Mögliches

Dieser Begriff bezeichnet etwas, das zwar (noch) nicht ist, aber doch sein könnte, also etwas potentiell Realisierbares. Das Mögliche steht demnach nicht nur im Gegensatz zum Unmöglichen (das nicht zum Sein gelangen kann), sondern auch zur gegenwärtigen Realität. Damit etwas möglich ist, darf es, aus Sicht der Logik, nicht in sich widersprüchlich sein (so wäre beispielsweise ein rundes Quadrat von vorneherein unmöglich), und, aus physikalischer Sicht, nicht im Widerspruch zu den Gesetzen der Erfahrung stehen (so ist es zum Beispiel unmöglich, dass Wasser bei -100 Grad kocht).

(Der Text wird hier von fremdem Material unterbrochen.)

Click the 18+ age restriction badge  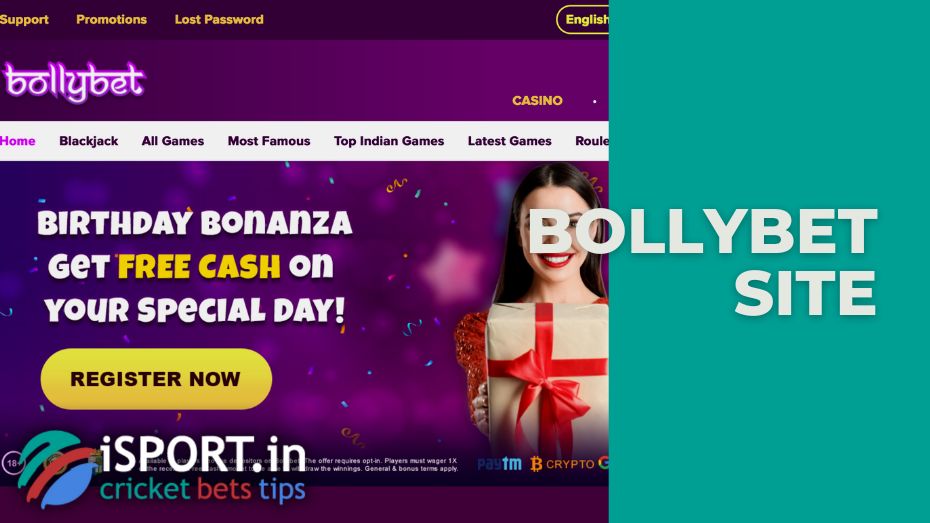tap(12, 463)
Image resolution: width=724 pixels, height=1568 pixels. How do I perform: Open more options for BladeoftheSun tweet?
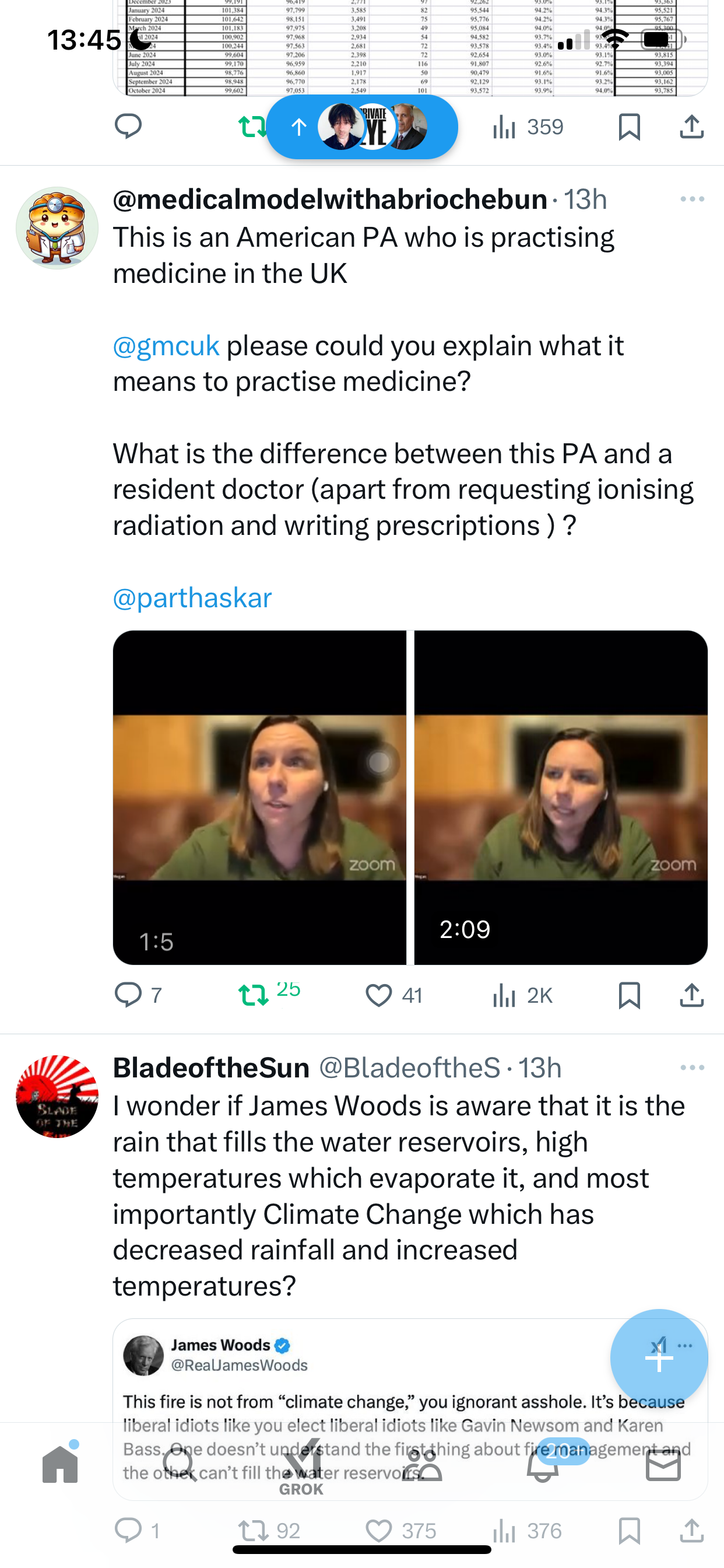click(693, 1068)
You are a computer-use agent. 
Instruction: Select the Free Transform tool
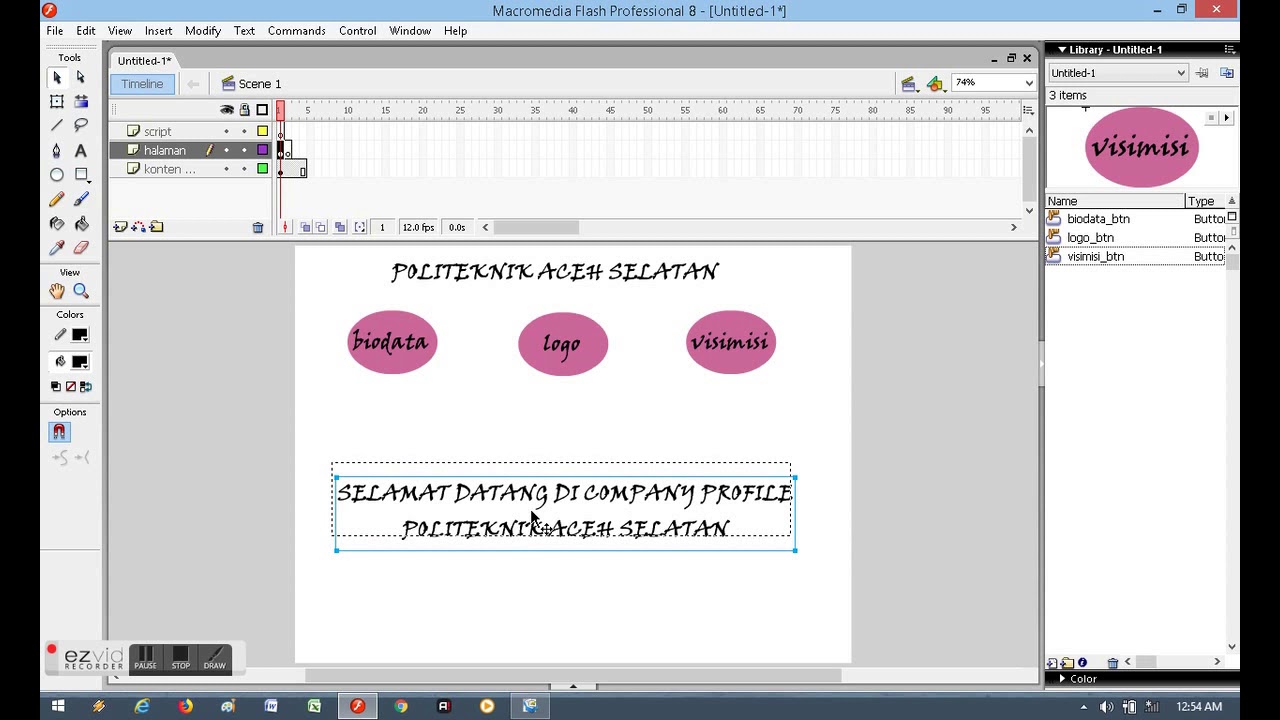57,101
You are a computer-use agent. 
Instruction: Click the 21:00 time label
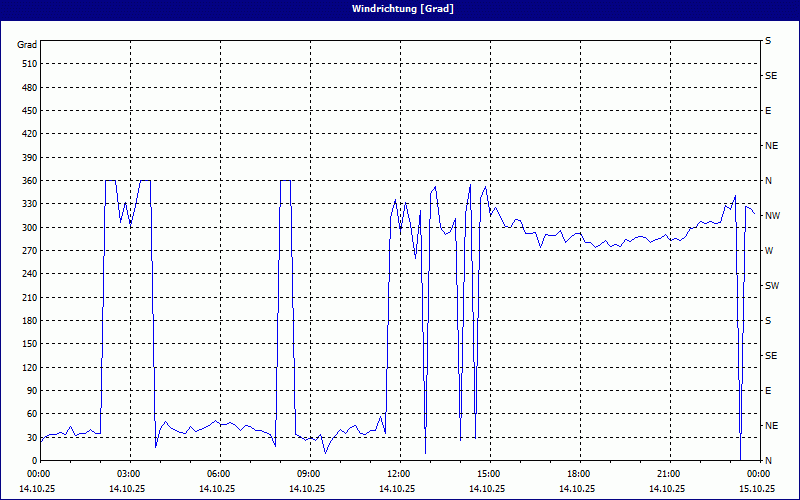click(669, 474)
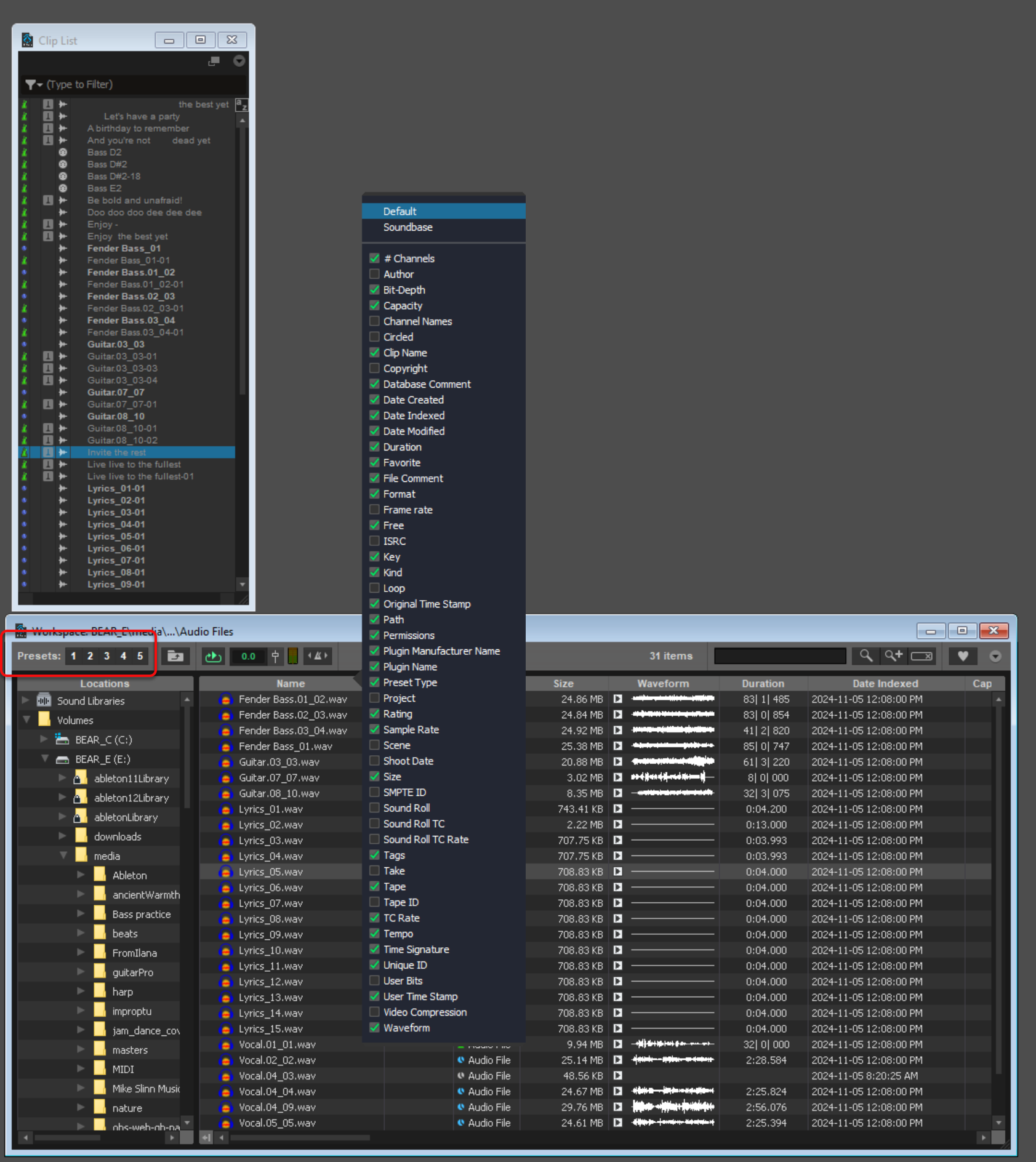The width and height of the screenshot is (1036, 1162).
Task: Click the workspace search text field
Action: (779, 656)
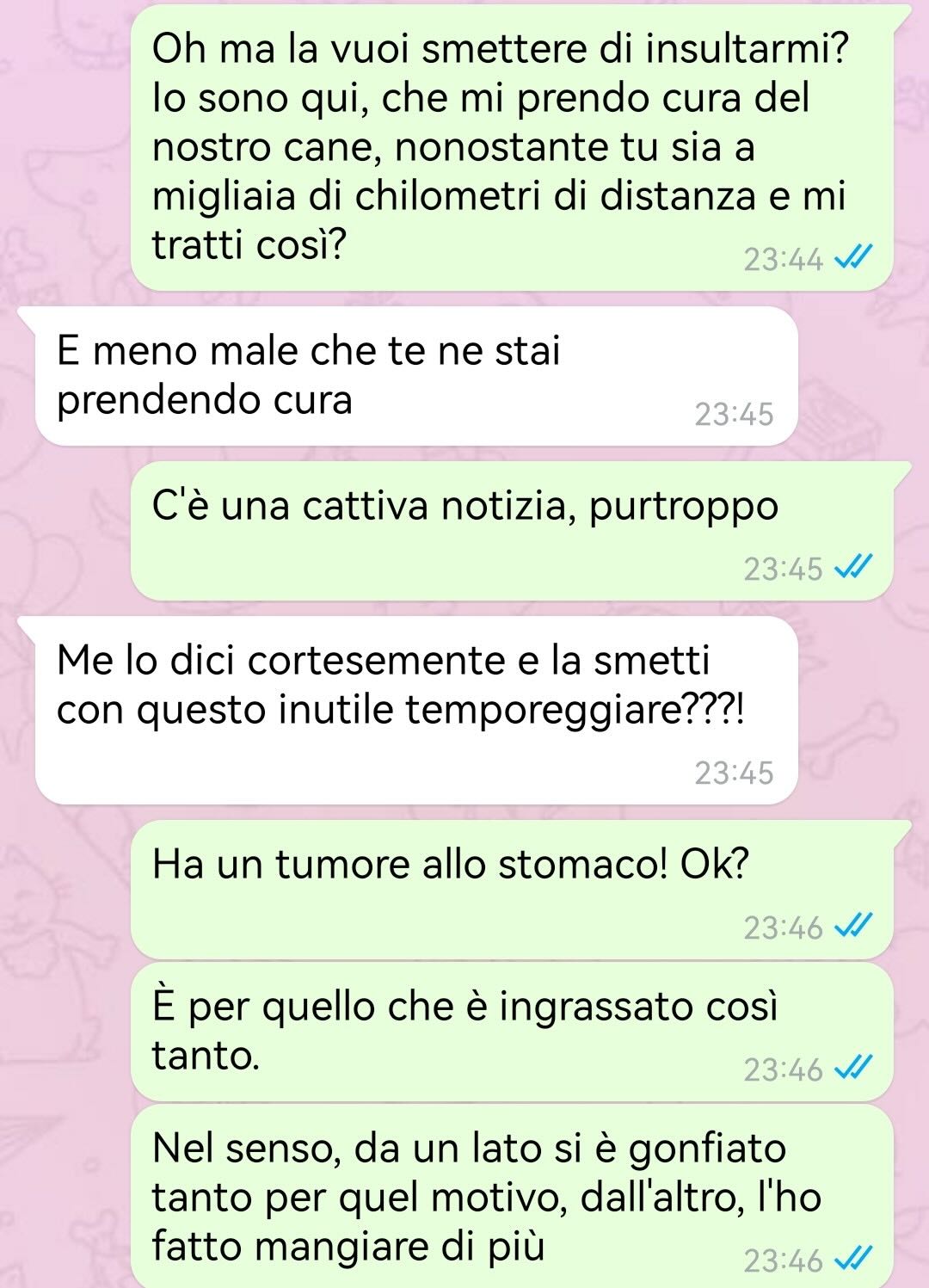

Zwischen dem Unmöglichen und dem Wirklichen lässt sich das Mögliche in verschiedenen Abstufungen finden: das (Un)wahrscheinliche, das Unentscheidbare, das Realisierbare, das Vorhersehbare… Aristoteles hat es identifiziert als ein Vermögen, das „in Potenz“ (potentia) ist. Bei Leibniz kommt dem Möglichen eine große Bedeutung zu, da er der Auffassung ist, dass der Übergang vom Möglichen zur Wirklichen das Ergebnis einer göttlichen Wahl, aber gleichzeitig allen Vorgaben der Vernunft entsprechend ist: denn weil Gott vollkommen gut, allwissend und allmächtig ist, lässt er nur die beste aller möglichen Welten existieren. Für Kant ist die Möglichkeit eine der Kategorien der Modalität, die, in Verbindung mit der des Daseins, das Notwendige hervorbringt. Für die Philosophen des Existentialismus im 20. Jahrhundert vermengt sich das Mögliche mit dem Kontingenten. In der modalen Logik jedoch definiert sich das Mögliche (kodifiziert durch den Operator in Form einer Raute) als „das, was wahr sein kann“, während das Kontingente (Nicht-Notwendige) noch weiter gefasst das ist, was „sowohl wahr als auch falsch sein kann“. In der politischen Theorie schließlich können die Erfahrungen totalitärer Ideologie und der Einsatz von Atombomben zu dem Gedanken führen, wie Arendt es sagt, dass seitdem „alles möglich ist“ und „dass alles Gegebene nur ein zeitweiliges Hindernis ist, das durch überlegene Organisation überkommen werden kann“.